3 Signs of Hope for the Student Debt Bubble
The student debt bubble continues to grow larger and more dangerous each school year. With the amount of outstanding student loans now totaling about $1 trillion, college debt dwarfs credit card balances. However, there may be some glimmers of hope on the horizon.
1. Delinquent Loans
Attending college often comes with a steep price tag, and many students rely on loans to fund their educations. According to a recent study by Fidelity Investments, 70 percent of recent graduates have college debt, with the average amount owed coming in at $35,000. Meanwhile, FICO reports that the number of people with student loan debt in excess of $100,000 has quadrupled over the past 7 years.
The first major sign of hope is recognizing that a problem exists, so significant changes can eventually take place. A sluggish job market has shined a spotlight on the heavy debt burden facing graduates. In the first quarter, the number of borrowers who had fallen behind on their student debt by at least 90 days stood at 11.2 percent, the second-highest delinquency rate on record. Prior to the financial crisis, the average student loan delinquency rate averaged roughly 7 percent.

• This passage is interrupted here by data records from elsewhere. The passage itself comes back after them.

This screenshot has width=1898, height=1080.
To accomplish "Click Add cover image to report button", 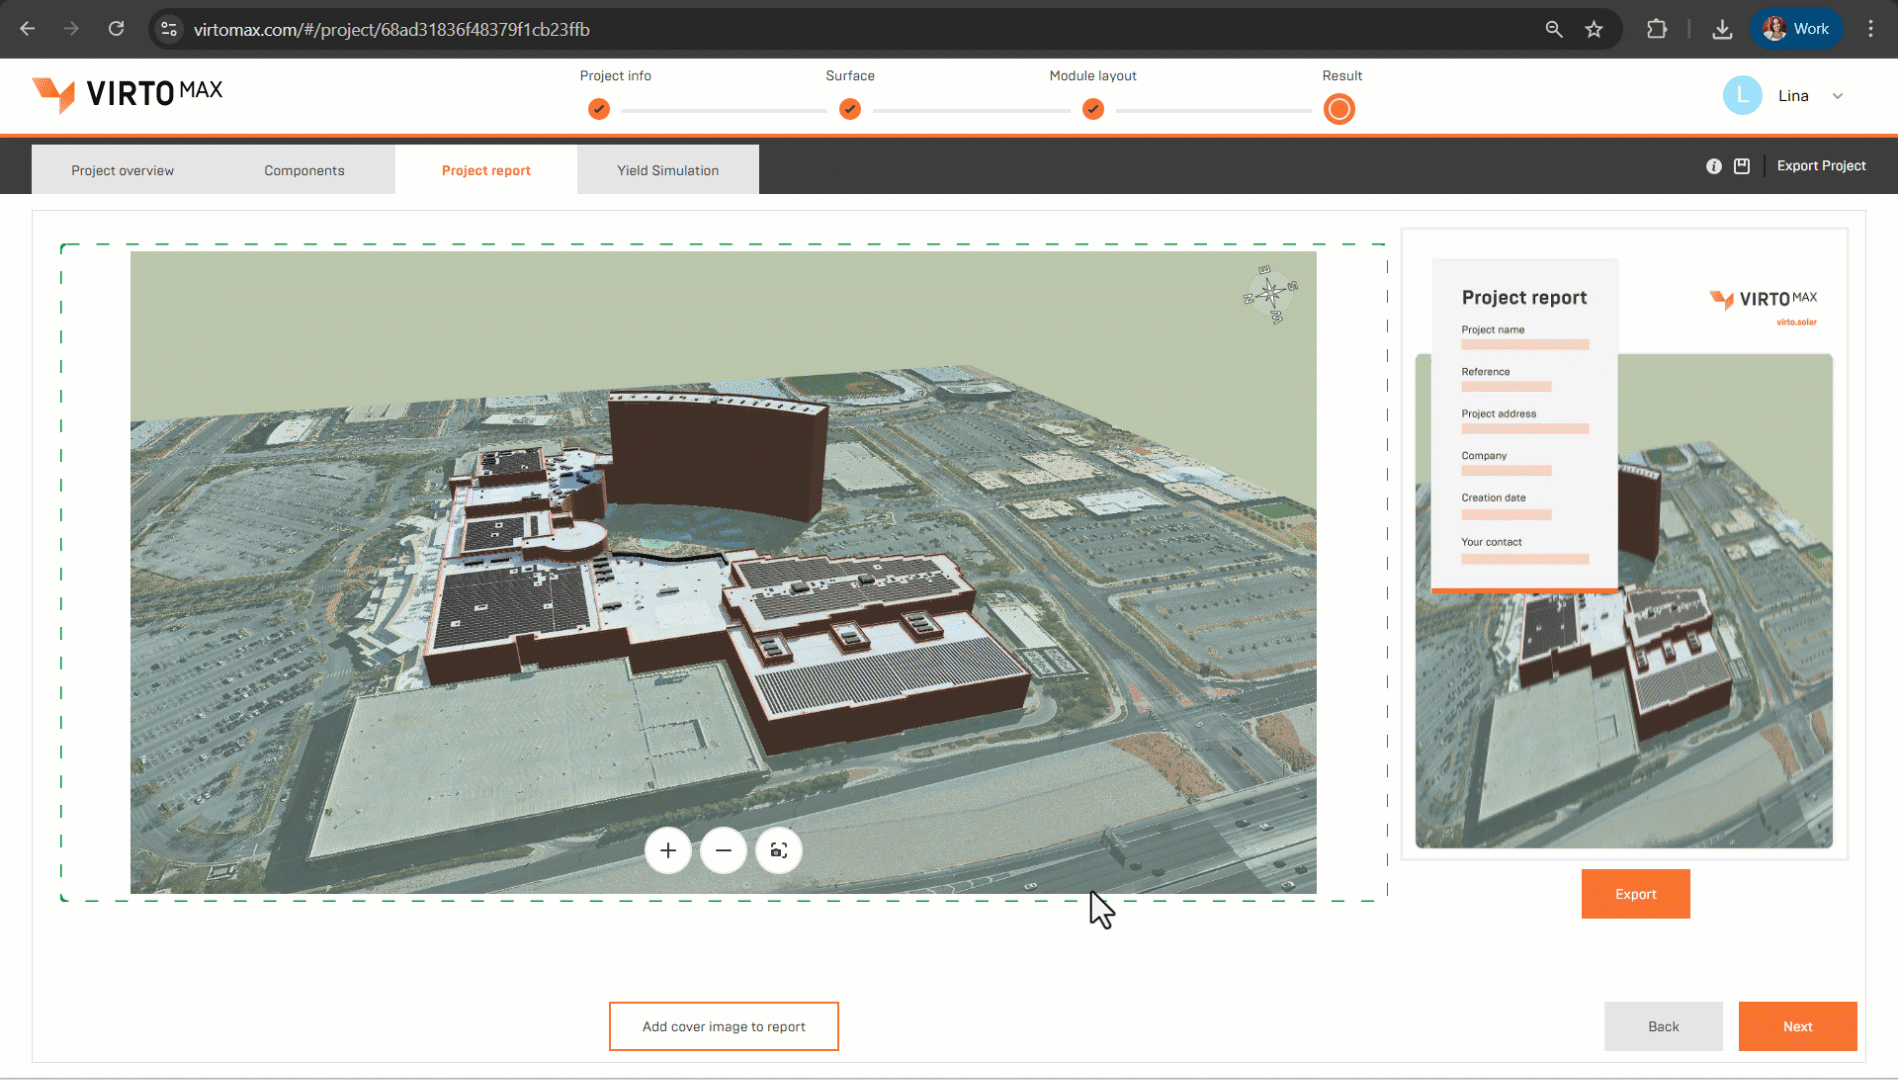I will pyautogui.click(x=723, y=1026).
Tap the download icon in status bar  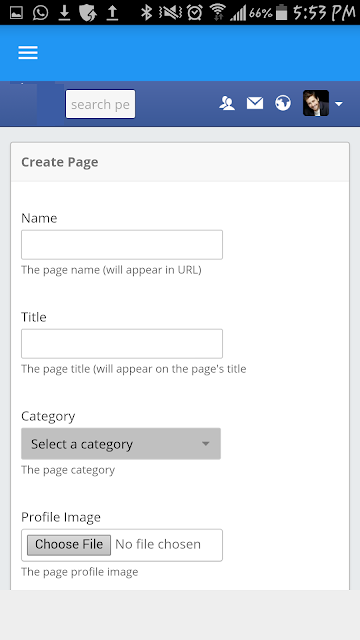point(64,13)
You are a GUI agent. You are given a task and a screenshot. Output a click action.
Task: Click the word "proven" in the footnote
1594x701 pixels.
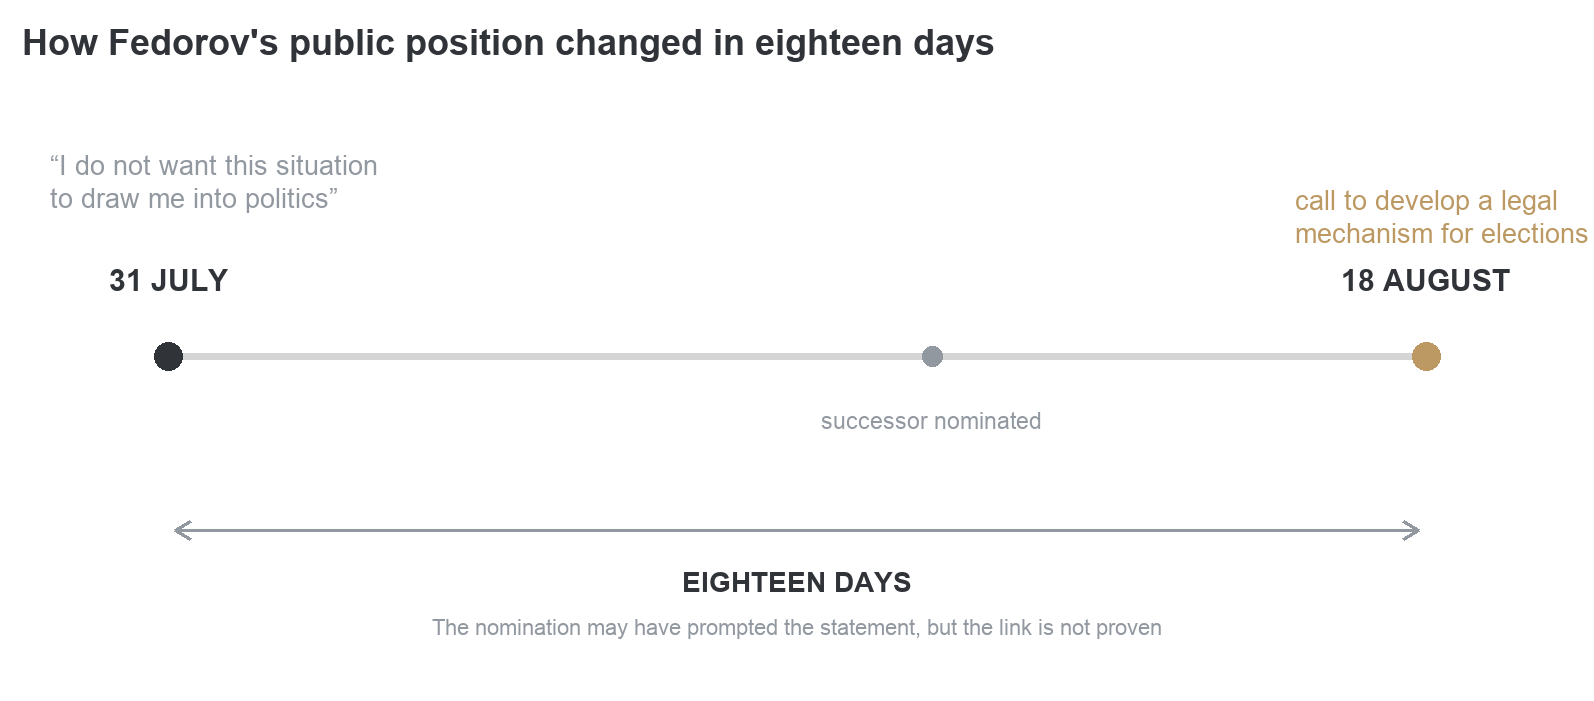coord(1129,629)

Interestingly, the delinquency rates on student loans are likely even higher than reported. In the fine print of a previous report, the Federal Reserve explains: “These delinquency rates for student loans are likely to understate actual delinquency rates because almost half of these loans are currently in deferment, in grace periods, or in forbearance, and therefore temporarily not in the repayment cycle. This implies that among loans in the repayment cycle delinquency rates are roughly twice as high.”
2. Side Effects Being Felt
Major financial institutions are starting to recognize the consequences of handing out student loans like candy.

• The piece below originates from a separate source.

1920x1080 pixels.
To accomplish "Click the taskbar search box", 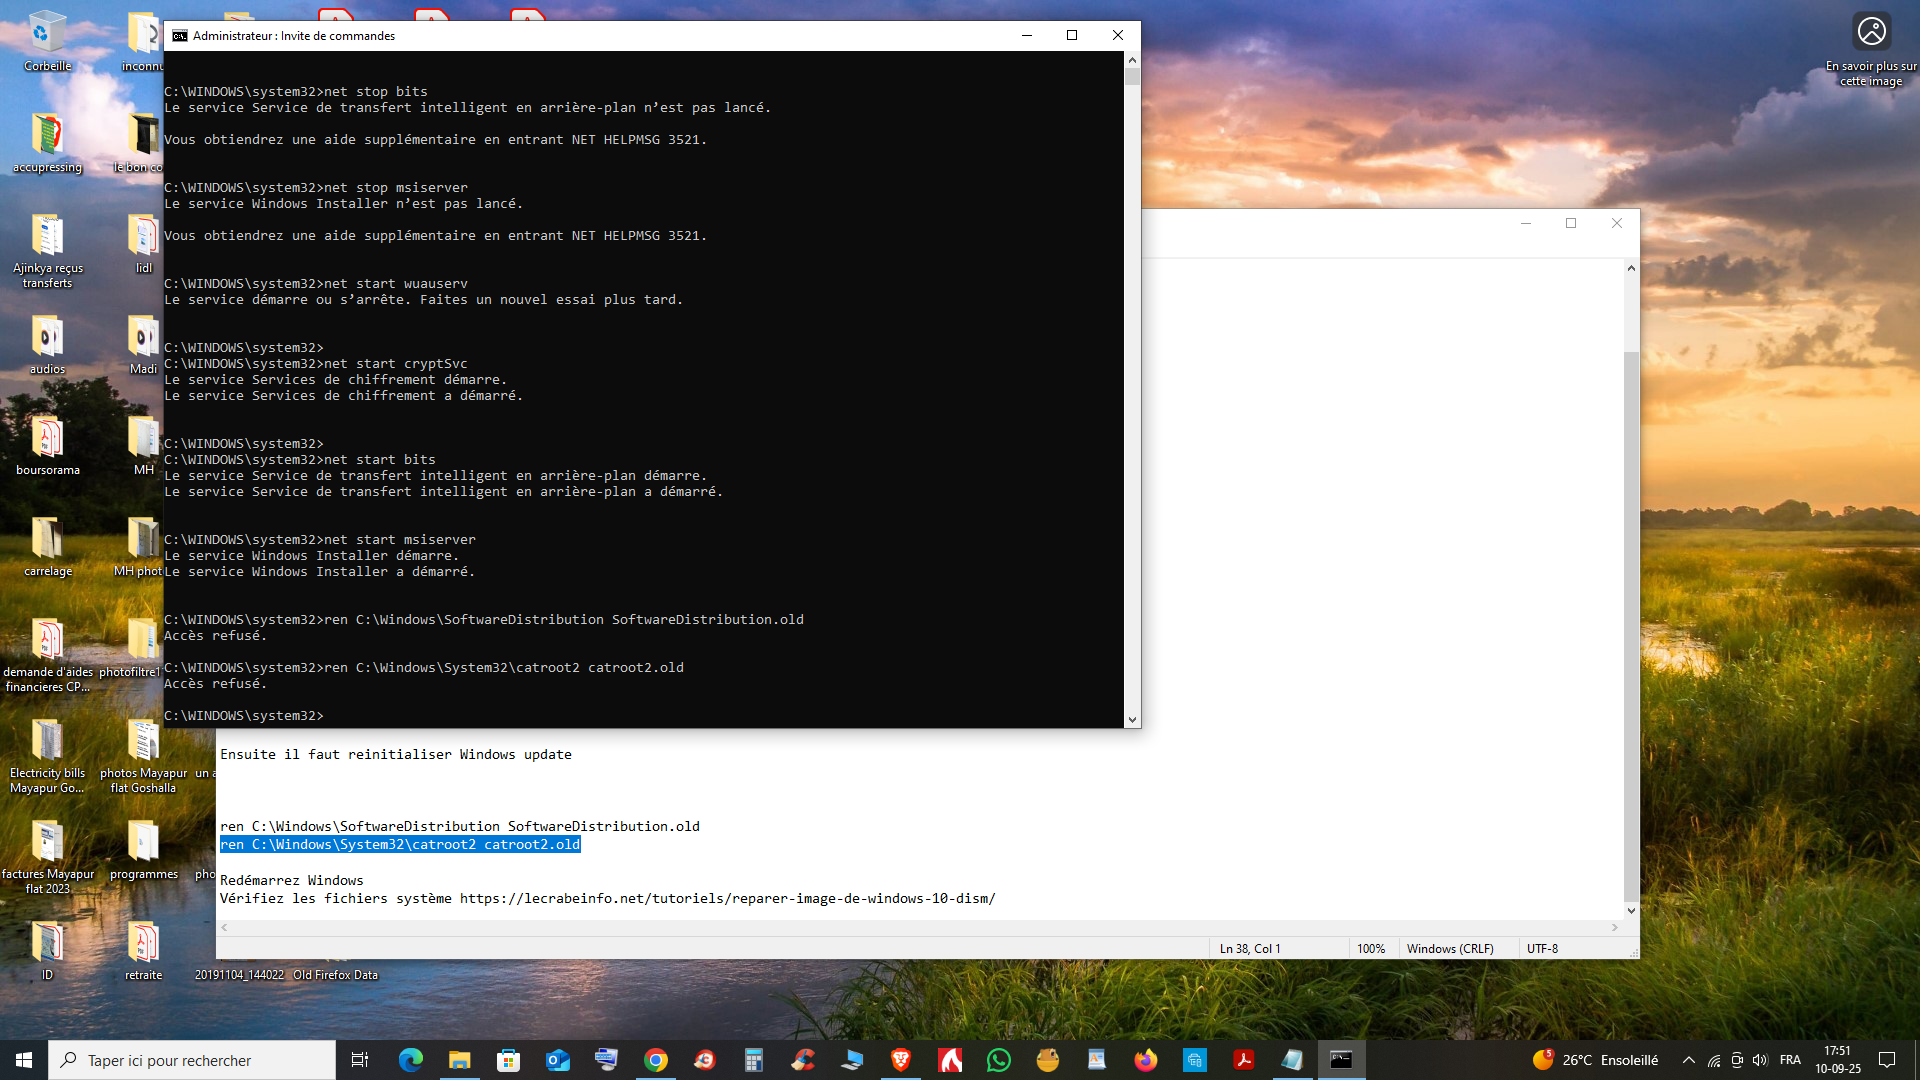I will [192, 1060].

In only the first two months of 2013, banks declared $3 billion of student loan debt as noncollectable, according to Equifax’s latest National Consumer Credit Trends Report. This represents a 36 percent surge from the same period last year.

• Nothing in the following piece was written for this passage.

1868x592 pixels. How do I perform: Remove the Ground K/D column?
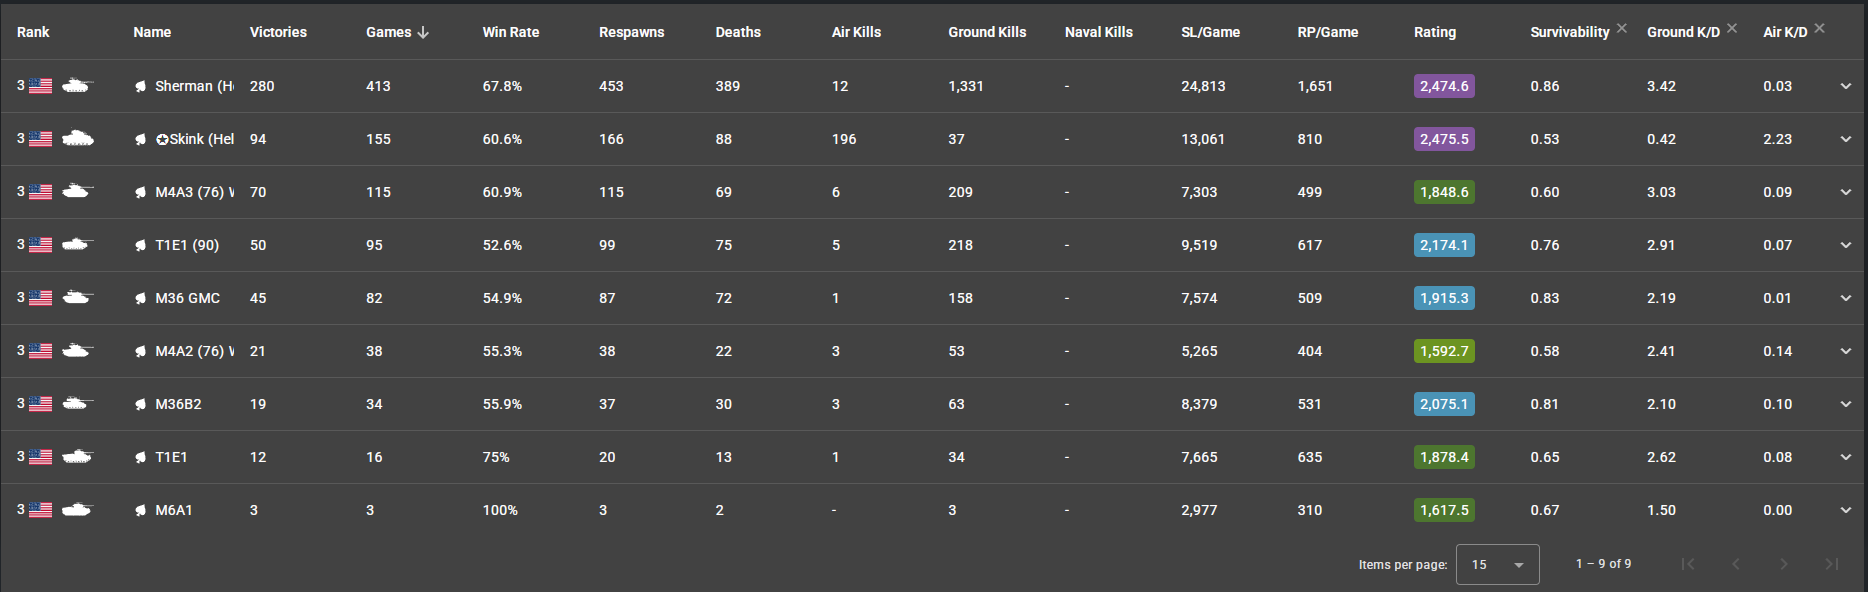tap(1732, 28)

“Driven heavily by economic factors, including unemployed or under-employed consumers going back to school along with the rising cost of tuition, student lending has demonstrated consistent, year-over-year growth,” said Equifax Chief Economist Amy Crews Cutts. “Continued weakness in labor markets is limiting work options once people graduate or quit their programs, leading to a steady rise in delinquencies and loan write-offs.”
Sallie Mae, the largest non-government student lender, was recently forced to cancel a $225 million bond offering after two weeks on the market, according to people familiar with the deal and The Wall Street Journal. The lender was reportedly trying to sell the bonds with a 3.5 percent coupon, in a deal led by Bank of America (NYSE:BAC). Bonds based on student loans are quite popular. Sallie Mae and other issuers of the securities have sold almost $8 billion worth of bonds year-to-date, compared to only $5.7 billion in the same period last year, according to Bank of America. However, investors and students both have their limits.
3. Tuition Rates
Although the price of tuition has soared 1,120 percent over the past 35 years, some colleges are starting to grasp the concept that students cannot keep up with the over-inflated price hikes.
DeVry University (NYSE:DV), one of the largest private-sector universities in North America, recently announced it is freezing tuition rates for the coming school year. The president of the school cited “continued economic challenges facing our country” as the main reason for doing so.
Even better, Georgia Institute of Technology is working with AT&T (NYSE:T) and Udacity to offer an online Master’s Degree in Computer Science for $7,000, down 80 percent from the usual $40,000 price tag attached to the on-campus program. While this is just one school offering a dramatic price cut, it signals hope that a free market may one day emerge in education. Just imagine a future in which colleges compete for customers based on quality and price, instead of campuses that make most country clubs jealous.